**Zadanie:** W jakiej gminie na Majorce doszło do wypadku opisanego w tekście o śmierci obywatela Polski?

**Tekst źródłowy:**
========================================================================

„Potwierdzam, że sprawa jest nam dobrze znana, oraz że od momentu zdarzenia, tj. od piątku 5 maja br., zarówno Konsulat Generalny RP w Barcelonie, jak i Konsulat Honorowy RP w Palmie jest w kontakcie z rodziną zmarłego oraz ze służbami i władzami miejscowymi. Rodzina zmarłego otrzymała wszelką możliwą pomoc konsularną ze strony służb konsularnych w Barcelonie i w Palmie” - oświadczyła.
„W szczególności chciałabym podkreślić ogromne bezpośrednie zaangażowanie na miejscu Konsulatu Honorowego RP w Palmie, który od chwili jego ponownego otwarcia we wrześniu 2022 roku jest ogromnym wsparciem dla KG RP w Barcelonie w wykonywaniu funkcji konsularnych” - dodała konsul generalna Kałdońska.
Na Majorce zginął obywatel Polski. Hiszpańska policja wszczęła śledztwo
Hiszpańska policja prowadzi śledztwo w sprawie śmiertelnego wypadku, do którego w ubiegły piątek doprowadził znajdujący się pod wpływem narkotyków motocyklista na Majorce. W tragicznym zdarzeniu śmierć poniósł obywatel polski Andrzej L. Z ustaleń lokalnych mediów wynika, że do wypadku doszło, kiedy w piątek w godzinach popołudniowych w gminie Pollenca motocyklista stracił na zakręcie stracił kontrolę nad jednośladem i wyjechał na przeciwległy pas ruchu uderzając w trzyosobową grupę rowerzystów.
Jak podała gazeta “Diario de Mallorca”, wszyscy uczestnicy wypadku odnieśli poważne obrażenia i zostali przewiezieni do szpitala. Jeden z nich zmarł po dwóch godzinach. Według balearskiej gazety mężczyzna spędzał urlop na Majorce. Polak był żonaty i miał dwie córki - dodała gazeta.
Ze śledztwa, na które powołuje się “Diario de Mallorca”, wynika, że hiszpański kierowca motoru Harley Davidson nie opanował maszyny i zjeżdżając na sąsiedni pas silnie uderzył w rowerzystów, którzy zostali wyrzuceni w powietrze. Sprawca wypadku także upadł na ziemię odnosząc lżejsze obrażenia.
Motocyklista był pod wpływem narkotyków
Jak poinformował portal Majorka Daily Bulletin przeprowadzone wkrótce po zdarzeniu badanie na obecność narkotyków dały wynik pozytywny u motocyklisty.
Zgodnie z balearskim portalem „Ultima Hora”, sprawca wypadku po krótkim pobycie w szpitalu został zatrzymany przez policję, a następnie zwolniony z zarzutami, w oczekiwaniu na proces. Może zostać oskarżony o przestępstwo nieumyślnego spowodowania śmierci - napisał portal.
Z informacji, które otrzymała PAP, wynika, że po krótkiej hospitalizacji hiszpański motocyklista wrócił do domu, gdyż lokalna policja nie zdecydowała się na zatrzymanie sprawcy wypadku w areszcie.

========================================================================

**Wybrane dane:**

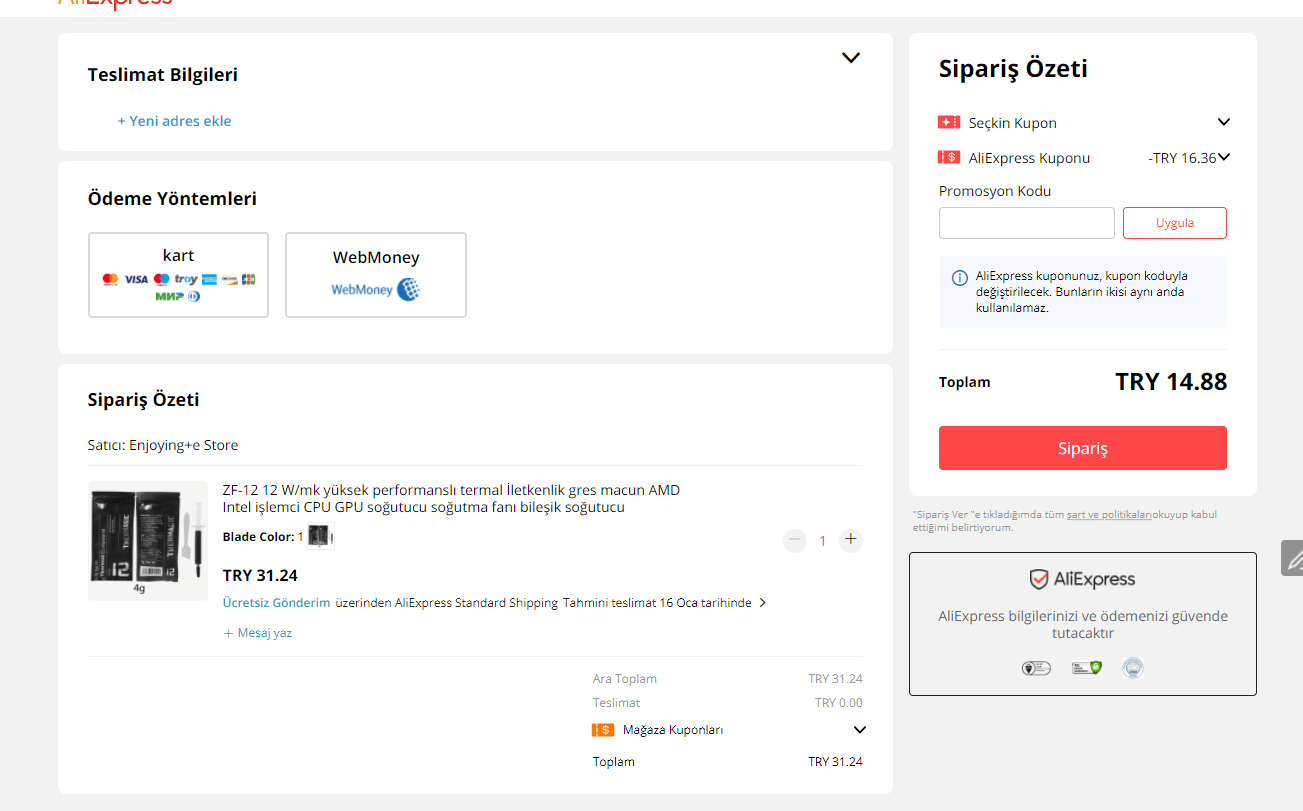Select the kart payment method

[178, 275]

========================================================================

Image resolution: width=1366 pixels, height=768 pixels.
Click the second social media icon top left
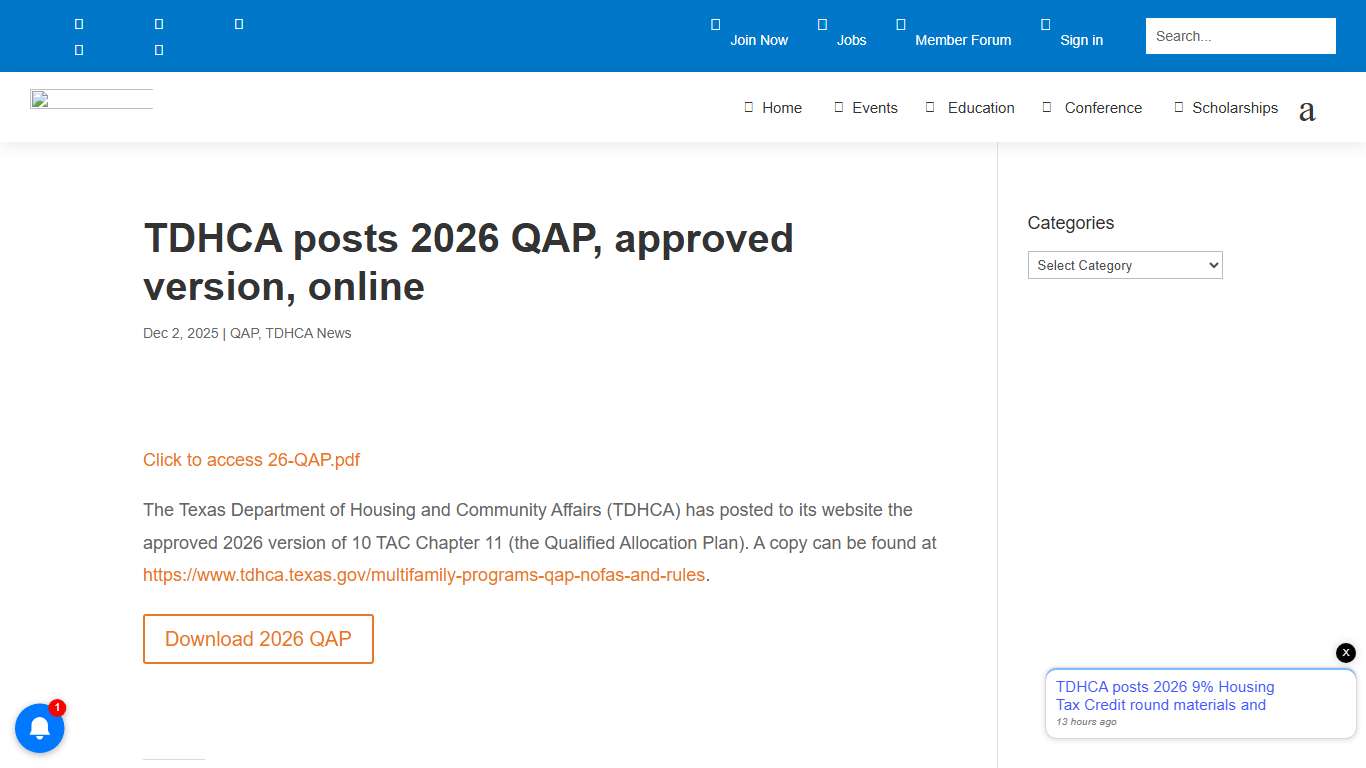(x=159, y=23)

========================================================================

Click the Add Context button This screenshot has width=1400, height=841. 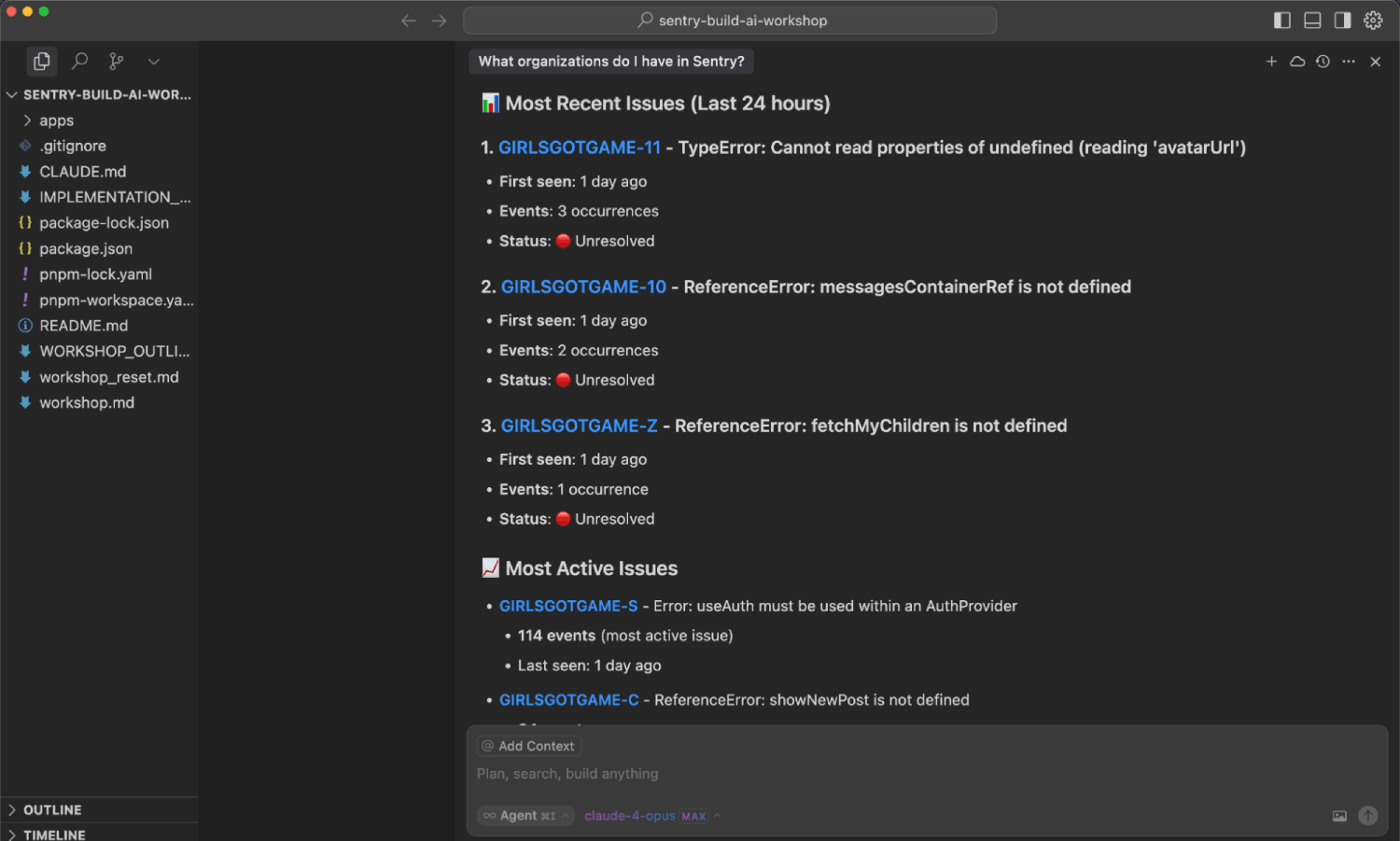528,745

========================================================================

**Odpowiedź:** W gminie Pollenca.